June 02, 2012
Why Are We Abandoning the Afghans?
Ahmed Rashid in the NYRB blog:
What will Afghanistan look like in 2014, after a dozen years of occupation, more than 2,800 NATO soldiers killed, and an expenditure of $1 trillion? If the participants in this week’s NATO summit in Chicago are to be believed, what they will leave behind is little more than a series of fortresses in enemy territory: Kabul and the other major cities will be protected by Afghan forces, while the countryside falls back into the hands of the Taliban. NATO leaders all but acknowledged that much of Kandahar and Helmand provinces—where 30,000 US marines had launched “the surge” two years ago to root out the Taliban—would quickly revert back to Taliban control once the Americans left.
President Barack Obama has said that the promise to end combat operations by next summer and withdraw all Western troops by 2014 is “irreversible.” In other words, whatever happens on the ground when authority is handed over to the fledgling, largely illiterate, and drug infested Afghan army will not stop US and NATO forces from going home. The 350,000-strong Afghan army and police will be downsized by 100,000 men—not because they are not needed on the battlefield, but because the West will not pay for their upkeep. “Are there risks involved in it? Absolutely,” Obama conceded while winding up the summit.
The US and NATO long ago abandoned any pretense that that they are trying to build a modern, democratic state in Afghanistan. But the lackluster meeting in Chicago showed just how far support for the Afghan mission has eroded in recent months. Now, even limited aims—like working infrastructure, a functioning civil service and judiciary, and basic economic stability—will be difficult to realize. Clearly there is a rush for the exits by Western leaders, but there is no Plan B to address worsening battlefield conditions and political crises if they occur.
Posted by Robin Varghese at 11:00 AM | Permalink






















Comments
Rashid certainly knows very well that any hope for peace and stability in Afghanistan was dashed a long time ago by Pakistan's back-stabbing duplicity; which, fatally for the Afghans and everyone else, the US took too long to recognize. Despite his rearguard attempts to keep the US engaged Rashid has to know that the present situation, with Pakistan determined to sabotage the NATO mission, is untenable.
After the NATO pull out the situation will certainly revert to the pre-9-11 bloody ethnic civil war between the Talibanized Pashtuns and the rest, except this time Pakistan won't have the resources to battle the Northern Alliance outside of Pashtun territory, who will now be fully backed by the US. This is the Plan B. The de facto partition of Afghanistan will either expand Pakistan in the West, providing the Punjabi junkers their long sought-for strategic depth for their obsession with India, or, almost certainly, end up being indigestable and threaten the artificial Durand line. The Punjabi Deep State, most likely, will find itself miniaturized once again due its own folly.

■ ■ ■ ■ ■ ■ ■

Given task 1: Quote the passage from the post on Afghanistan word for word, starting at "The US and NATO" and ending at "if they occur.".

[Item position entries]
■ ■ ■ ■ ■ ■ ■

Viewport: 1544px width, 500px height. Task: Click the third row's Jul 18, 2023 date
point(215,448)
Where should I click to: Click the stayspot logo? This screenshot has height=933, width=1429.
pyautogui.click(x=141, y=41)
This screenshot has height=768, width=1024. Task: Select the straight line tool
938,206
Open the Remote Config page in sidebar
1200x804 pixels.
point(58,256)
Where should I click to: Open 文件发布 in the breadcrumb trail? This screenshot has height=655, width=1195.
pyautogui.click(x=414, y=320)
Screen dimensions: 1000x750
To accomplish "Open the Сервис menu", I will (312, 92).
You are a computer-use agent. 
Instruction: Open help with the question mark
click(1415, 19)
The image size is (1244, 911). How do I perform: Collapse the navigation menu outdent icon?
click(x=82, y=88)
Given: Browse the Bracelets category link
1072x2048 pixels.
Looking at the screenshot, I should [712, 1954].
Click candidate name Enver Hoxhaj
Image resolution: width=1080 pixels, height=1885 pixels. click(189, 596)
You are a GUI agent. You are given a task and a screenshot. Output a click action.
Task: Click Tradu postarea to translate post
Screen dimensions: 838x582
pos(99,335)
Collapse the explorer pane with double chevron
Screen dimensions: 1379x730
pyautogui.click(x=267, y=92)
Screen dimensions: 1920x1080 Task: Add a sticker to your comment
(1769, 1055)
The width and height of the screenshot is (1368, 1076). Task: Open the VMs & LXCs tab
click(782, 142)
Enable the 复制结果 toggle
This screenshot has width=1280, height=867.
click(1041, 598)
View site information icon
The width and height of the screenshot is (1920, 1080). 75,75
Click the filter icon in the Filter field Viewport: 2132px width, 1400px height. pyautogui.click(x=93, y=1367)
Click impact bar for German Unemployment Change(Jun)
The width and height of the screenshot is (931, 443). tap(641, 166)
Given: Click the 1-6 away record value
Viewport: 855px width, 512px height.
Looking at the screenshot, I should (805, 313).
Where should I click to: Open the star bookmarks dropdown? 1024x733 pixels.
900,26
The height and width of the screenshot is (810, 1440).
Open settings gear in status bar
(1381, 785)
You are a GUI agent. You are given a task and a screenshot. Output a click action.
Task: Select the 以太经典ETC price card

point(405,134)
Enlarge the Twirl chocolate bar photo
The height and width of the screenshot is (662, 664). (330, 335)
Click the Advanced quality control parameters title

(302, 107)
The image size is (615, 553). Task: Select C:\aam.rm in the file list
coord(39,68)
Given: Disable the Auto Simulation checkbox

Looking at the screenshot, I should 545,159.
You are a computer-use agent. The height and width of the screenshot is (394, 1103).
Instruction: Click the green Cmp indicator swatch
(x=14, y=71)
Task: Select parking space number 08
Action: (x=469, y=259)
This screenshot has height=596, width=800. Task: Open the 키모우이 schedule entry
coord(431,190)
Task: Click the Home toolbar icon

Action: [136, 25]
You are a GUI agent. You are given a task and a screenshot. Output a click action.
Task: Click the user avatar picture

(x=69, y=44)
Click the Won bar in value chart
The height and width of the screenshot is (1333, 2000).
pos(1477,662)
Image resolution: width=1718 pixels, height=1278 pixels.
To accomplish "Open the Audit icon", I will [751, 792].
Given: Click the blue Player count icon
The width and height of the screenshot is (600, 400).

■ ■ ■ ■ ■ ■ ■

Given task 2: How many lines of the records contain the string "Instruction", with case counting? Give only the number.

Result 1:
The US and NATO long ago abandoned any pretense that that they are trying to build a modern, democratic state in Afghanistan. But the lackluster meeting in Chicago showed just how far support for the Afghan mission has eroded in recent months. Now, even limited aims—like working infrastructure, a functioning civil service and judiciary, and basic economic stability—will be difficult to realize. Clearly there is a rush for the exits by Western leaders, but there is no Plan B to address worsening battlefield conditions and political crises if they occur.

Result 2: 2